Last year I told you about the Japanese maples that grew naturally from underneath a tree at my parent's house. I over wintered young trees in my garden shed (see the April Video update) and have been taking care of them here in our garden. The other day I transferred the Japanese maple seedlings from the shed because it was getting way too hot inside and moved the little trees to a raised plant holding bed I built out of reclaimed lumber. The 38 Japanese maple trees are doing great! Right now I have them in small pots which eventually will need to be upgraded as the root systems grow. I covered the bed with an old screen door to prevent rabbits from damaging the little trees.
These were all grown by mother nature but should you try to grow Japanese maple trees from seed remember that the seeds require a period of cold stratification.
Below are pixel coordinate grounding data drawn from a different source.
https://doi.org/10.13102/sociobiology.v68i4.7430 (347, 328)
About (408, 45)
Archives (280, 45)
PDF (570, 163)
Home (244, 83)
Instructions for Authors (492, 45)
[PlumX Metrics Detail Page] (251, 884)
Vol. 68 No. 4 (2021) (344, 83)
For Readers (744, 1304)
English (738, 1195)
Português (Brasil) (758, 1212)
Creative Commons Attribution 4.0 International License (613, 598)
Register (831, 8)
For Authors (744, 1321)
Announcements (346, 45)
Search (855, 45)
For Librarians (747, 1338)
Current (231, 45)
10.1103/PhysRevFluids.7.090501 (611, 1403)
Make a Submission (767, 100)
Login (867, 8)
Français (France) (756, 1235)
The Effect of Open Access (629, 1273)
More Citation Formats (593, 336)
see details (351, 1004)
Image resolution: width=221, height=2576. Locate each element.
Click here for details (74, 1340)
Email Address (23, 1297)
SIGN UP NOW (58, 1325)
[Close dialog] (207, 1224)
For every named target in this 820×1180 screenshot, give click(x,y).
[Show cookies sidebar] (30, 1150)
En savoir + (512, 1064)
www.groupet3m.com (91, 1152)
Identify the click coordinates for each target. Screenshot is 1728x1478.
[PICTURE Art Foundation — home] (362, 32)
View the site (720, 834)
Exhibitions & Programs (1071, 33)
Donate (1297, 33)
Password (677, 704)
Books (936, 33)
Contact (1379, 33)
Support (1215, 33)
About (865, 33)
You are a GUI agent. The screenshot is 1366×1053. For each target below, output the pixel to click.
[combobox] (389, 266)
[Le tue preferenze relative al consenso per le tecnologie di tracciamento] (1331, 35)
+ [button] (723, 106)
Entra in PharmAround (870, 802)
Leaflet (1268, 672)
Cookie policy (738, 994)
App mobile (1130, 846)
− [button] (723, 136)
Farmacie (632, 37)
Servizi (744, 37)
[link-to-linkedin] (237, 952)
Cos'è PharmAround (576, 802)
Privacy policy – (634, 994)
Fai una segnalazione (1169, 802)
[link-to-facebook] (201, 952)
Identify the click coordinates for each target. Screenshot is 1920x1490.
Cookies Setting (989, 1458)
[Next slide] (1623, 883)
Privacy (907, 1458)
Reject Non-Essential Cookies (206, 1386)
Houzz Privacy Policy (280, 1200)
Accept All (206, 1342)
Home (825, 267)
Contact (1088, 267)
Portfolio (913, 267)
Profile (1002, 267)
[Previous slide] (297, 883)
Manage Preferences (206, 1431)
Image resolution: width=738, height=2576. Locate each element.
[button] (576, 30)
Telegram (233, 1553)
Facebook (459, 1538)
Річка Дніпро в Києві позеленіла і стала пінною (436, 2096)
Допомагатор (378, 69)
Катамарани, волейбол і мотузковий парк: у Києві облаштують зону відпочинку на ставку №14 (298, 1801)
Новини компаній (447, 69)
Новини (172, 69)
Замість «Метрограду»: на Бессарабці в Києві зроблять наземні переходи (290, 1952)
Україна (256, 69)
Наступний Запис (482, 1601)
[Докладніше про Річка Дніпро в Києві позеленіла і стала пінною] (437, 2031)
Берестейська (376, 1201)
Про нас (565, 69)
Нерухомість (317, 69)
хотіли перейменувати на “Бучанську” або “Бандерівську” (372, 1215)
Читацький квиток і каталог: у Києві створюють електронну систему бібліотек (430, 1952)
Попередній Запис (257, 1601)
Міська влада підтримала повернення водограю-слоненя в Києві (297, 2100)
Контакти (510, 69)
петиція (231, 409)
Putting the seeds in a plastic bag of moist sand in the refrigerator for about three months will work. Then plant the seeds outside and watch them grow! I haven't tried this but I suspect if you have cold enough winters simply planting the seedlings in an unused bed in the fall will get you the stratification you need. Stratifying the seeds yourself will probably improve germination rates though.
Depending on the variety of Japanese maple you select the seedlings may not come true to the parent plant. Some varieties come true while others don't. In the picture above you'll notice that the coloring is different between seedlings. The trees that have received more consistent sunlight have developed the red tints while the others are more green.